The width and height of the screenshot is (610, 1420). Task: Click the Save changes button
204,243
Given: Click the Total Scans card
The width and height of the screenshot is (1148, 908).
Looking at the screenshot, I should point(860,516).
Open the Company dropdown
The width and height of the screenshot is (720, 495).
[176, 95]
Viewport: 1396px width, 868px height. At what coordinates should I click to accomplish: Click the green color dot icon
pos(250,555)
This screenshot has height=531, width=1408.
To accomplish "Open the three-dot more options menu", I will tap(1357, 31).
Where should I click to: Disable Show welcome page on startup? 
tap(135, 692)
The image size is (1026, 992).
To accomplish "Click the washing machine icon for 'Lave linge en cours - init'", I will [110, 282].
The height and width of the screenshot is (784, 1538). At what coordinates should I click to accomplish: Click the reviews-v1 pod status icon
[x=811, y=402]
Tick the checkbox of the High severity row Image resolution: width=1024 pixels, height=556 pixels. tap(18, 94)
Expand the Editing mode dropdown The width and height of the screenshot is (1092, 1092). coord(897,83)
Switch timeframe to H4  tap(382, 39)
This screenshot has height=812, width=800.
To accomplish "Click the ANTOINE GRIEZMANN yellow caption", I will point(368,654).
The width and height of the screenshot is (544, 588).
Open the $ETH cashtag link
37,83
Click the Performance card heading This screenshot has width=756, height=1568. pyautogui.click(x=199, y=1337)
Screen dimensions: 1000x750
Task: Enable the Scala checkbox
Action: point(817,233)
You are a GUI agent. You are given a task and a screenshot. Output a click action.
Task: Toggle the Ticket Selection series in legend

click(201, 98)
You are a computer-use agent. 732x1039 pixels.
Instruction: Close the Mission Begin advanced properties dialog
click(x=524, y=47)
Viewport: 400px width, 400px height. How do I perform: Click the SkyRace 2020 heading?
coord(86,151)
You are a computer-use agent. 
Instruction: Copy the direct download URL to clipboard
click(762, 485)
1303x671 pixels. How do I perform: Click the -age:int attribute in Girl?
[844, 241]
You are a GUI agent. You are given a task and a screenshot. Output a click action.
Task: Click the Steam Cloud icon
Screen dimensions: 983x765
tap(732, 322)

****

[Brief]
Write the material out again in its entirety, exactly as shown.

[Exercise solution]
The width and height of the screenshot is (610, 1420). Task: Click the Save changes button
204,243
Given: Click the Total Scans card
The width and height of the screenshot is (1148, 908).
Looking at the screenshot, I should point(860,516).
Open the Company dropdown
The width and height of the screenshot is (720, 495).
[176, 95]
Viewport: 1396px width, 868px height. At what coordinates should I click to accomplish: Click the green color dot icon
pos(250,555)
This screenshot has height=531, width=1408.
To accomplish "Open the three-dot more options menu", I will tap(1357, 31).
Where should I click to: Disable Show welcome page on startup? 
tap(135, 692)
The image size is (1026, 992).
To accomplish "Click the washing machine icon for 'Lave linge en cours - init'", I will [110, 282].
The height and width of the screenshot is (784, 1538). At what coordinates should I click to accomplish: Click the reviews-v1 pod status icon
[x=811, y=402]
Tick the checkbox of the High severity row Image resolution: width=1024 pixels, height=556 pixels. tap(18, 94)
Expand the Editing mode dropdown The width and height of the screenshot is (1092, 1092). coord(897,83)
Switch timeframe to H4  tap(382, 39)
This screenshot has height=812, width=800.
To accomplish "Click the ANTOINE GRIEZMANN yellow caption", I will point(368,654).
The width and height of the screenshot is (544, 588).
Open the $ETH cashtag link
37,83
Click the Performance card heading This screenshot has width=756, height=1568. pyautogui.click(x=199, y=1337)
Screen dimensions: 1000x750
Task: Enable the Scala checkbox
Action: point(817,233)
You are a GUI agent. You are given a task and a screenshot. Output a click action.
Task: Toggle the Ticket Selection series in legend

click(201, 98)
You are a computer-use agent. 732x1039 pixels.
Instruction: Close the Mission Begin advanced properties dialog
click(x=524, y=47)
Viewport: 400px width, 400px height. How do I perform: Click the SkyRace 2020 heading?
coord(86,151)
You are a computer-use agent. 
Instruction: Copy the direct download URL to clipboard
click(762, 485)
1303x671 pixels. How do I perform: Click the -age:int attribute in Girl?
[844, 241]
You are a GUI agent. You are given a task and a screenshot. Output a click action.
Task: Click the Steam Cloud icon
Screen dimensions: 983x765
tap(732, 322)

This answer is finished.